● PROBLEM TO SOLVE: Your answer must be an exact repeat of the lines from the one containing "Close the Dépôts personnalisés dialog" through the last line of the records, both included, with no pictures.

● RECORDED INFORMATION:
◆ ◆ ◆

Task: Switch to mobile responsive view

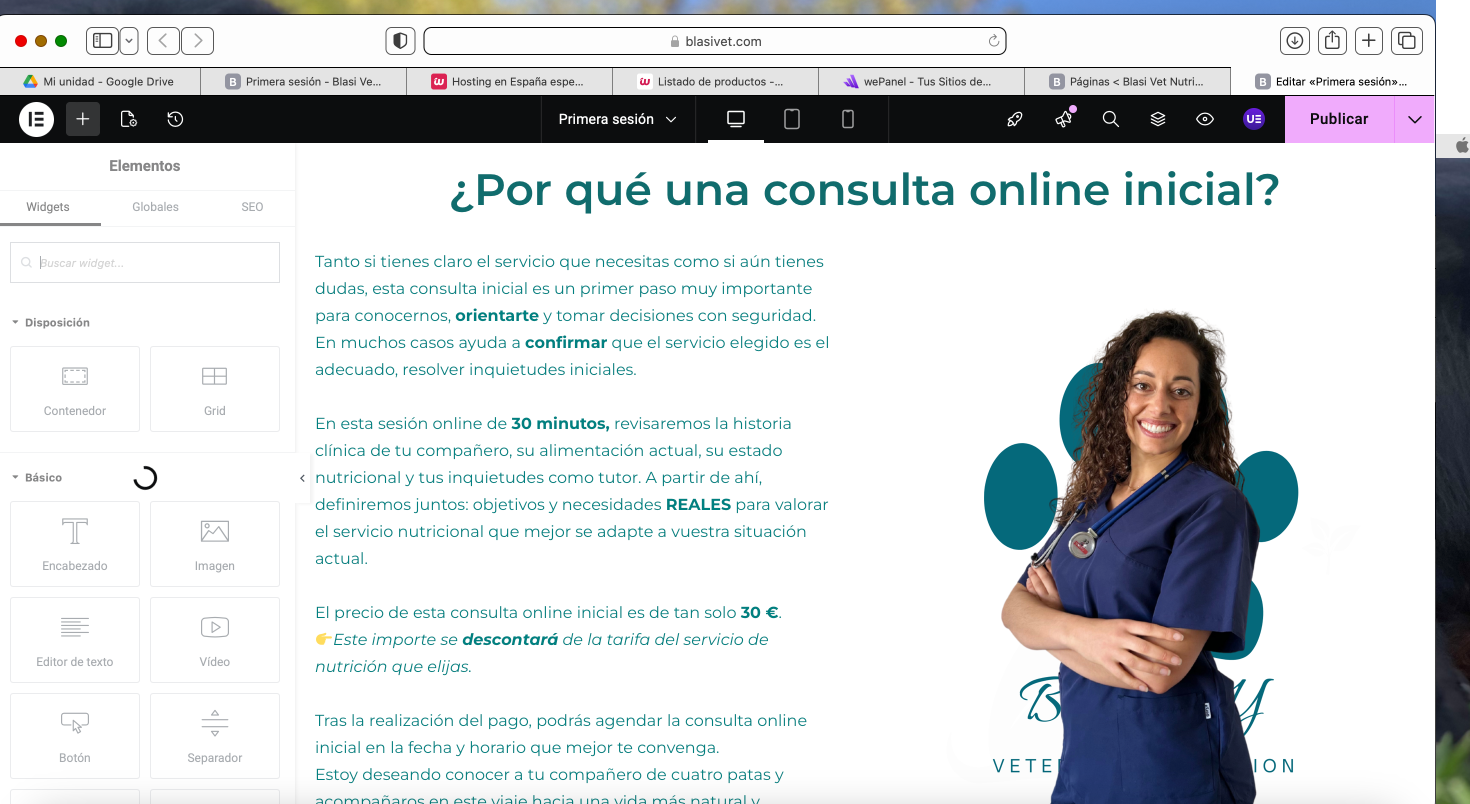Action: pos(848,119)
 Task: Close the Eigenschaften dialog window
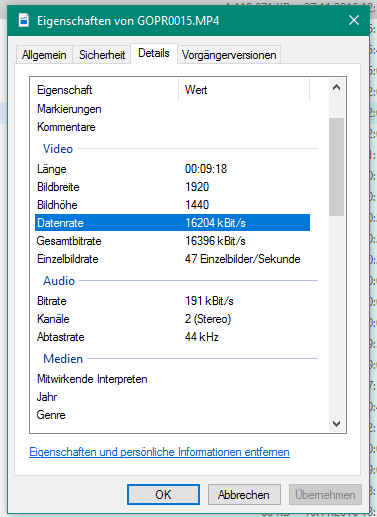354,20
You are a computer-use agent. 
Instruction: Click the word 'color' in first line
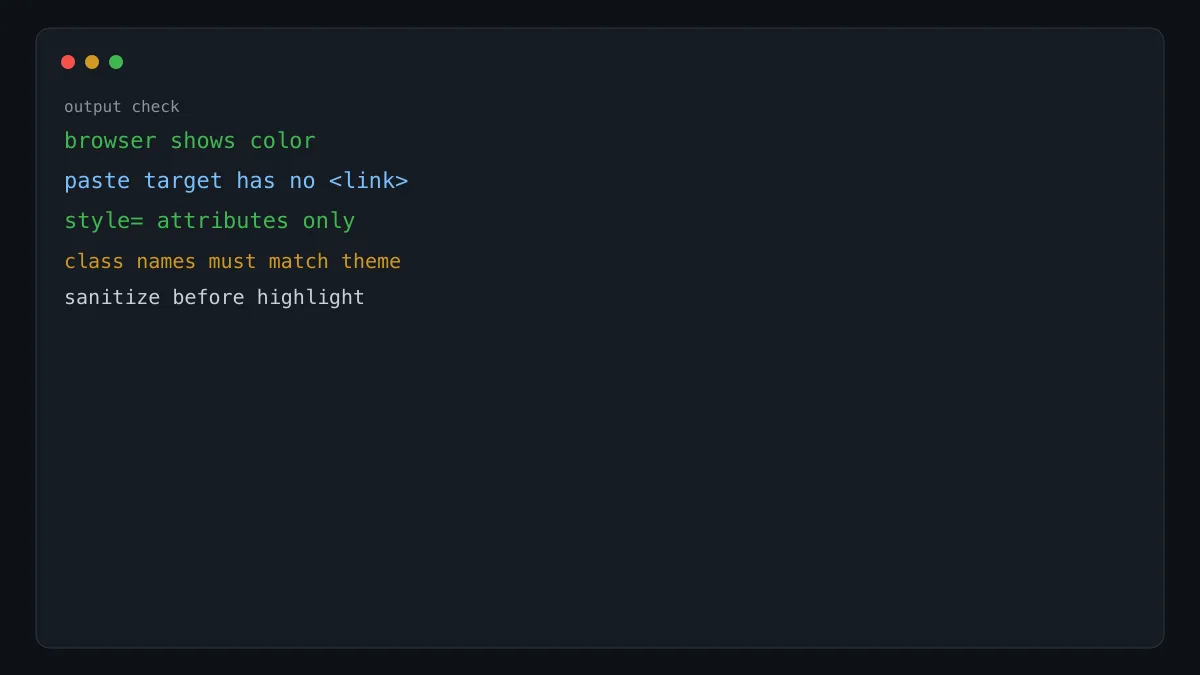(283, 141)
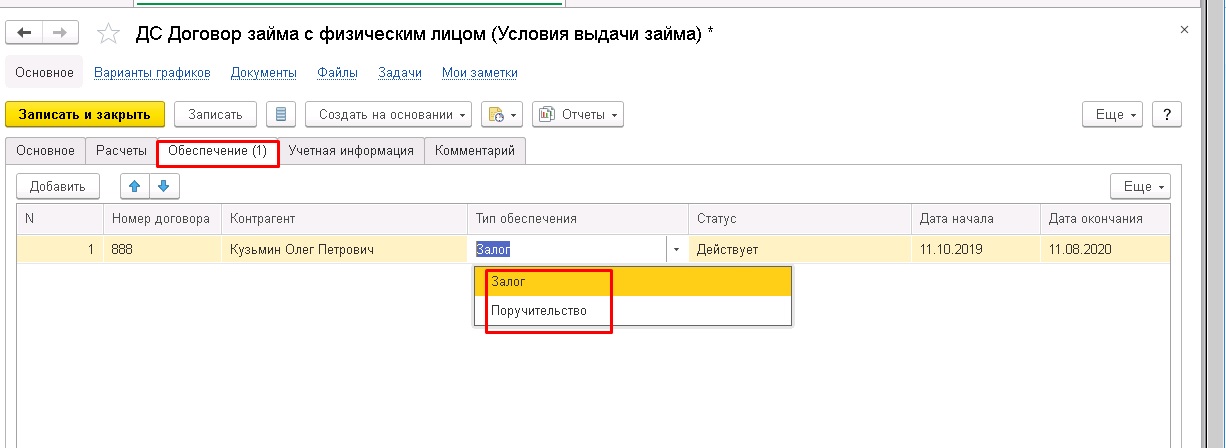Click the Записать и закрыть button
The height and width of the screenshot is (448, 1226).
(85, 114)
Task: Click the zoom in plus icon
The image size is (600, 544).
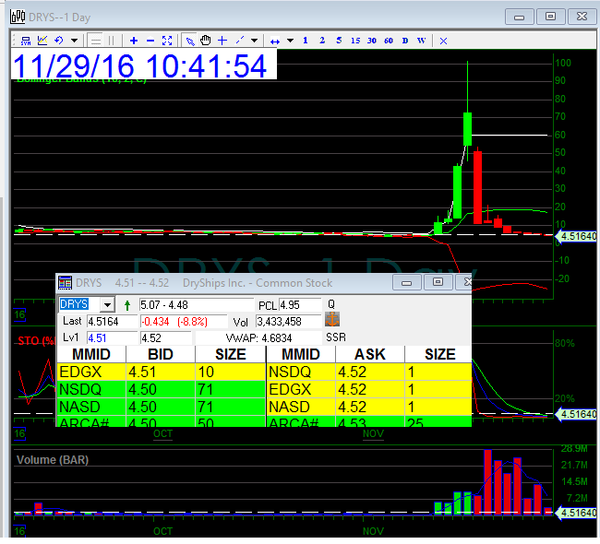Action: coord(135,40)
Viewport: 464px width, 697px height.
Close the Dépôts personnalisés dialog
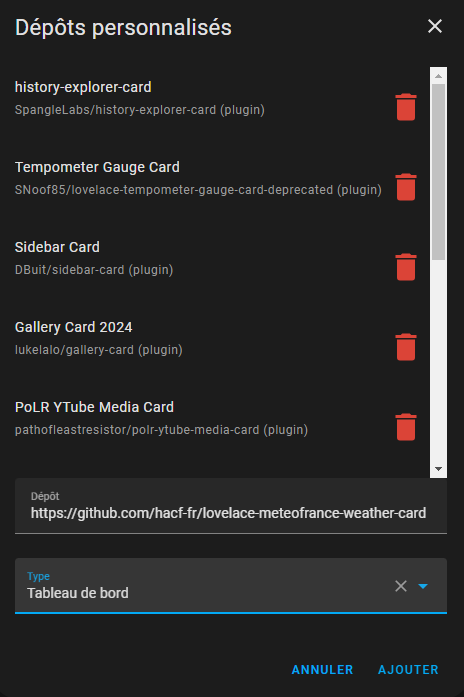coord(435,26)
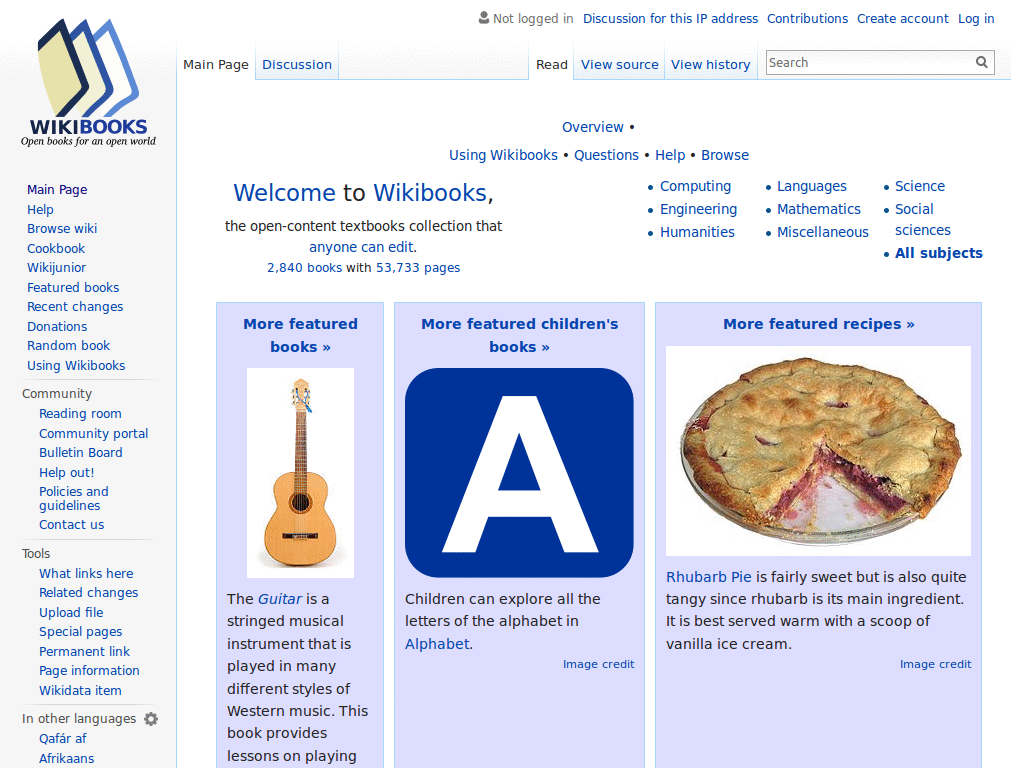
Task: Expand the Community sidebar section
Action: 57,393
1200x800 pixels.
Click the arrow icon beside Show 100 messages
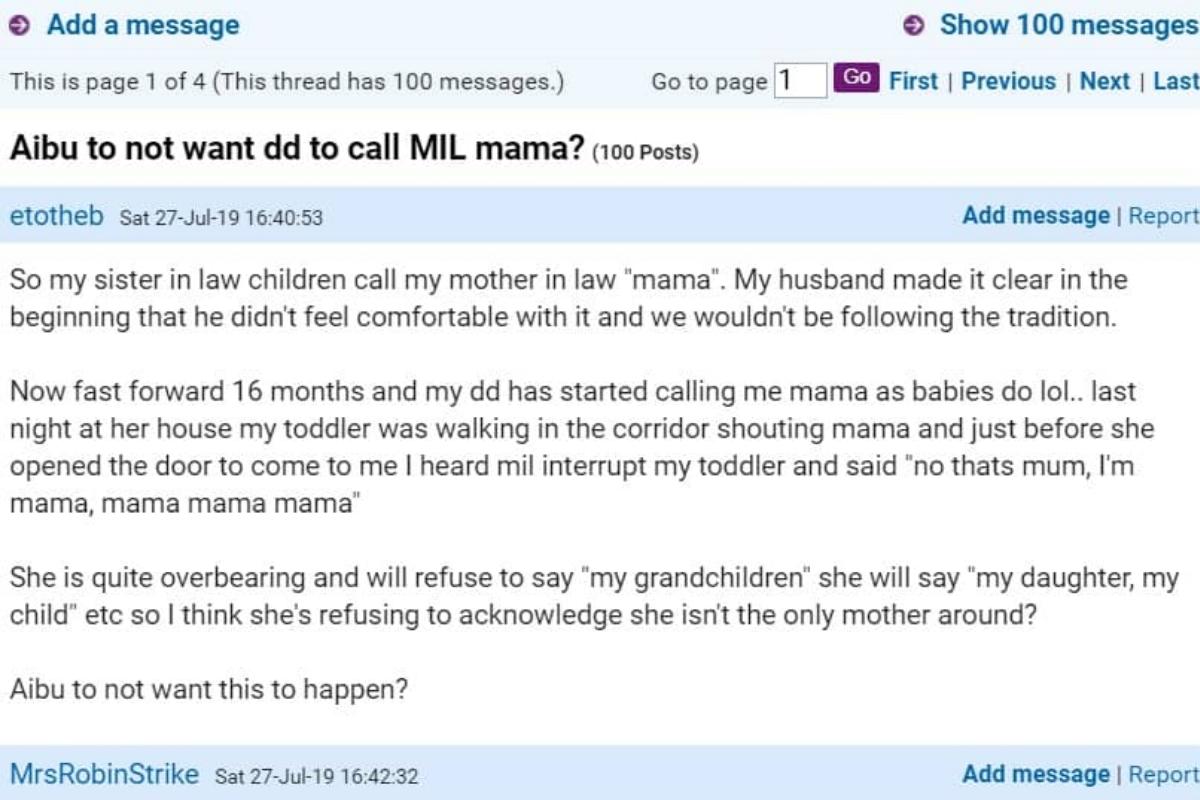click(x=913, y=27)
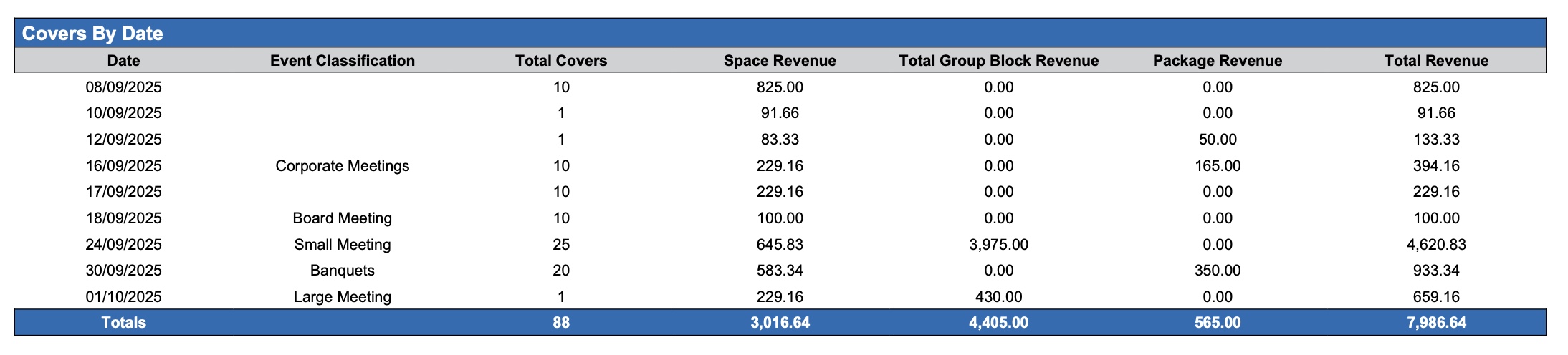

◆ ◆ ◆

● RESPONSE FOR THIS EXERCISE:
Close the Dépôts personnalisés dialog
coord(435,26)
Task: Expand the Community sidebar section
Action: 57,393
1200x800 pixels.
Click the arrow icon beside Show 100 messages
click(x=913, y=27)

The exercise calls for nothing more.